**Passage to read**
========================

And this of course is the whole point of the dream, and it is the one thing which was always the same, when I turned around to look back, I was in the absolute dead center of the valley. And I ask you this, which way should I have walked? I always made the same decision and sometimes I lived and sometimes I died, but indeed, I always eventually dropped my pack, leaving all that weighed me down behind, and I always ended up swimming for the shore. There is an answer from philosophy and basic logic as to which direction to take. With no knowledge of the currents of the water either way holds the same exact chance of survival or death, and so, you go forward. The only thing that one could do to help improve their odds was to drop their things and run. It is difficult to do that and so I sometimes waited, thinking the road was built for these occasions and I had nothing to fear. I sometimes ran with my pack realizing my danger but not understanding I was holding myself back. After all what good is a shirt or a pair of boots, or a tent or any of it, even a million dollars if you are dead? I will say, the worst thing that could happen in that dream was to be swept off the road while wearing the pack itself. Usually that did happen. I would walk faster and faster and when I started to see the really large waves breaking over the road I always dropped all my stuff and tried as best I could to hold myself either on the road or if I were swept off, get back to it as fast as possible.

========================

**Prompt a**
Name every possession the dream passage lists in its question about what good such things are if you are dead.
The records below have no connection to the dream passage.

========================

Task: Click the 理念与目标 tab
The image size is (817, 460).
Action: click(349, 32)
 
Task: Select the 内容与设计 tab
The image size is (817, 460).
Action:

========================

**Prompt b**
Update the records by replacing each "tab" with "section", and keep everything else unchanged.

**Correct result a**
A shirt, a pair of boots, a tent, and a million dollars.

**Correct result b**
Task: Click the 理念与目标 section
The image size is (817, 460).
Action: click(349, 32)
 
Task: Select the 内容与设计 section
The image size is (817, 460).
Action:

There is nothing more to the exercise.